La mayonnaise prend néanmoins, jusqu’à retomber en 2017 lorsque la région est secouée par d’importants troubles socio-politiques à l’occasion des élections présidentielles. Mais les intentions restent. Partout, dans le Pool, naissent des prises de conscience. L’agriculture pour s’alimenter certes. Mais aussi pour lutter contre le chômage, pour consolider la paix… Il faut alors « structurer » cette professionnalisation émergente. Joseph fait partie des fondateurs de l’Union locale des paysans de Mindouli. Ces unions locales se répandent un peu partout jusqu’à se fédérer au sein de l’UDOPP (Union Départementale des Organisations Paysannes du Pool). « Au Congo, de nombreuses personnes s’autorisent à parler au nom des agriculteur sans en avoir reçu le mandat. Les missions de l’Udopp sont de représenter les paysans, de les défendre, de les former et de les informer. Nous pensons qu’aucune politique agricole, qu’elle vienne de l’ONU, de l’Etat ou des ONG, ne peut réussir si les paysans ne sont pas largement impliqués dans sa définition comme dans sa mise en œuvre » explique Joseph Nkounkou qui assure la présidence de la section « granivores » du syndicat.

« Il faut avancer sur tous les fronts : formation, accès à la mécanisation, aux intrants, au crédit, entretien des pistes rurales pour l’écoulement des produits, organisation des filières… Mais nous ne réussirons pas sans redorer aussi le statut du paysan ». Le profil whatsapp de Joseph résume à lui seul la doctrine : Paysan et fier de l’être ! « Nous défendons l’idée que c’est l’exploitation familiale qui sera la base du développement.
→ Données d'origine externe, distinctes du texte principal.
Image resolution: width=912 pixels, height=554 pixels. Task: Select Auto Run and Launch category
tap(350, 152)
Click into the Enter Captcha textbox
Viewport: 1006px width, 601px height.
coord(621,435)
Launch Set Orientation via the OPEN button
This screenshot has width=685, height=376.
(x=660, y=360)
Un paysan devrait n’avoir rien à envier à un fonctionnaire. Cela doit devenir un vrai métier pour lequel on se forme, on investit, auquel on se consacre à plein temps ».

« Nos frères les paysans français »

Pendant deux semaines éprouvantes, Joseph a été reçu dans de multiples exploitations, alsaciennes d’abord, corréziennes et auvergnates ensuite. Volailles, maraichage, arboriculture, céréales, élevage bovin et ovin, coopératives, syndicats, écoles… Rien ne lui a été épargné. « Plusieurs choses m’ont marqué. D’abord la spécialisation des taches alors que nous, nous faisons un peu tout à la fois. Puis le fait qu’ici les paysans raisonnent d’avant d’appliquer un traitement ou un médicament. Nous, on applique des protocoles systématiques qui sont parfois inutiles et couteux. J’ai remarqué aussi l’engagement de l’Etat et surtout, le fait que les paysans savent se défendre au travers de syndicats forts. Je ne suis pas venu en France pour voir la Tour Eiffel mais pour y découvrir des techniques. Alors je souhaite lancer un appel. Les paysans français sont nos frères. Il faut qu’ils s’organisent pour recevoir chaque année 2 ou 3 d’entre nous et les former pour que nous aussi, nous puissions évoluer » conclut celui qui est venu « apprendre ». Nul doute que les agriculteurs français ont aussi appris de cet homme à l’engagement intarissable.